The connection between land and labor under this regime involved Spanish encomenderos having political authority over specific tracts of land so they could control the labor. This form of control was indirect, going through the local indigenous authorities, preserving native labor practices to get a tax of overall production in the form of labor and tribute. Colonials owning land made little sense (Keith, 1971). But colonials controlling the land as much as they could through preserving native society was the way they controlled their prime target: labor. Thus, land and labor were intimately tied together. And, up to this point, extraction was not related to extermination, but rather preservation. This was largely due to the colonists’ limited power, and thus dependence on a preserved native society. Within decades, however, the weakness of the encomienda system began generating crises of colonial rule, with preserved native societies providing capacities to foment outright rebellions and resist tribute obligations just as the European population grew, helping to increase colonial infighting (Covey, 2020; Lockhart, 1994; Scarritt, 2015; Stern, 1992).

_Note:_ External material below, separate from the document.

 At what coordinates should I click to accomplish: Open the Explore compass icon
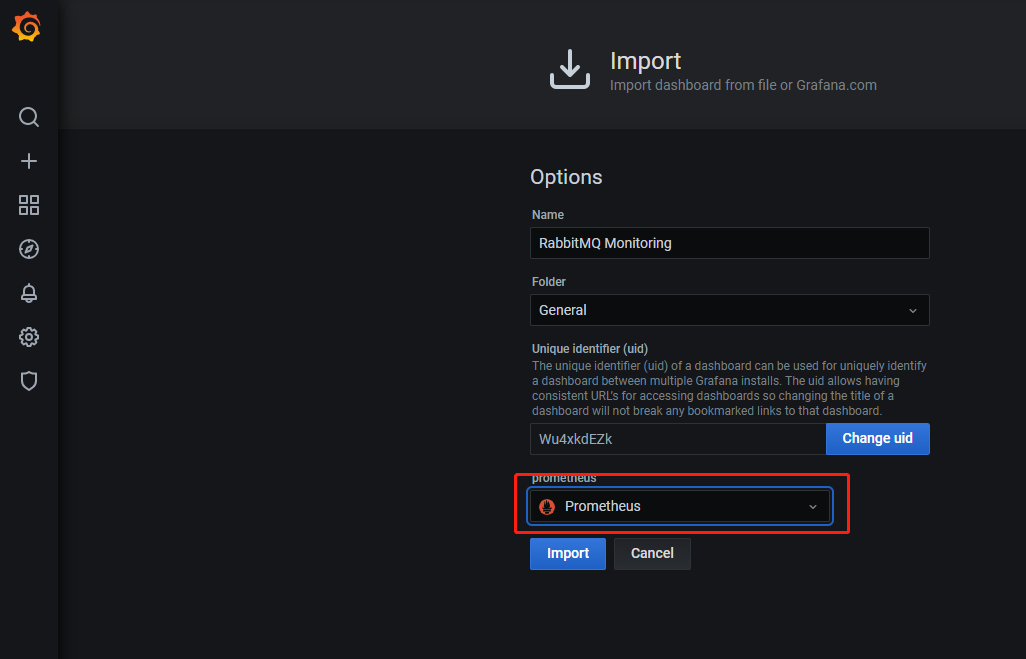[29, 249]
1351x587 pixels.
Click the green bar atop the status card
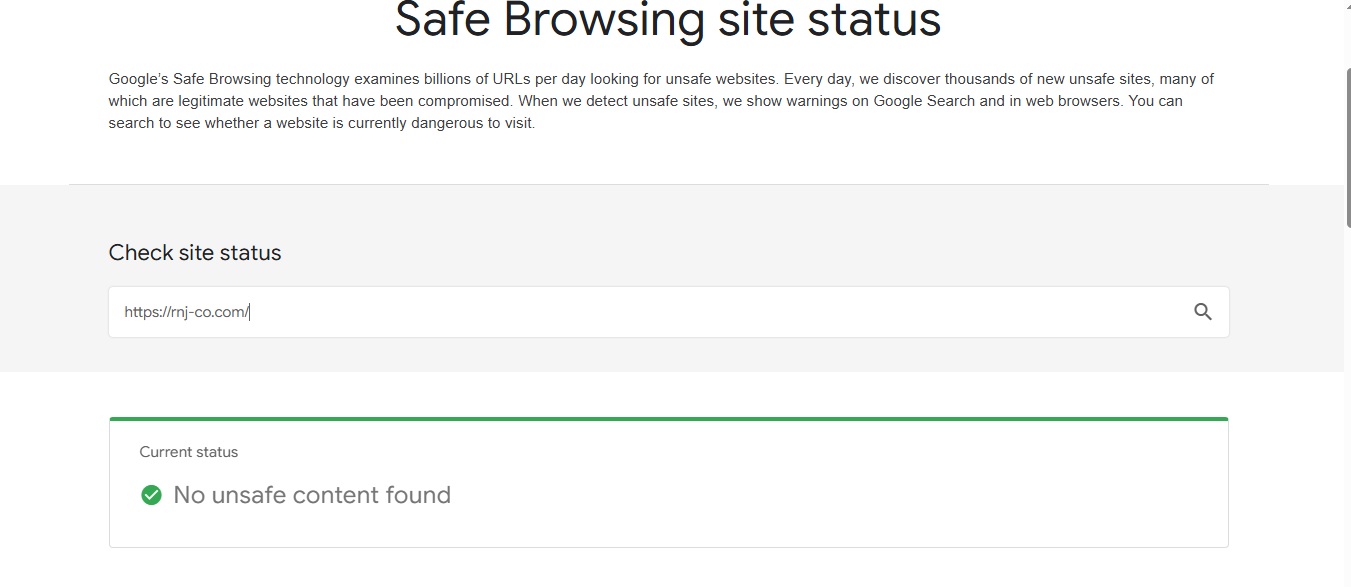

In sum, then, early colonial Peru did not work through seizing native lands or racializing indigenous groups as settler colonial and racial capitalism theories hold. Indeed, it worked through the opposite: through preserving native society and access to land. The colonists rather held on to their single-minded goal of establishing and maintaining an aristocratic society in which the upward flow of labor and tribute made them powerful lords. Herein the colonists established the native populations as the subservient non-elite from which they could extract wealth. But this entailed preserving and running through rather than dismantling native hierarchies. Seizing land was not the goal or a way to achieve control over labor. Rather, preserving native access to land and instead imposing themselves as rapacious administrators up to which wealth flowed proved the best method for achieving an aristocratic society they dominated. Similarly, while Spaniards employed some ethnic splintering, they did so through shoring up existing local ethnic relations rather than imposing new and explicitly divisive forms of ethnic relations as occurred in later colonial ventures (Li, 2011; Mamdani, 1996; Scarritt, 2015).
Early British North America
Early North American British colonialism also relied on preserving native society. But lacking the same ability to access indigenous labor, the elites set up an extractive labor regime through importing dependent labor from Europe. The colonial gentry quickly became invested in and shored up the indenture system which established a vast inequality through rendering its labor highly disposable. The elites’ problem for maintaining their domination was not how to preserve labor, but how to maintain the lethality of the system. And, as I will explain here, while native groups controlled most of the lands, the gentry monopolized control over colonial lands in order to keep colonial non-elites in positions of deadly subordination.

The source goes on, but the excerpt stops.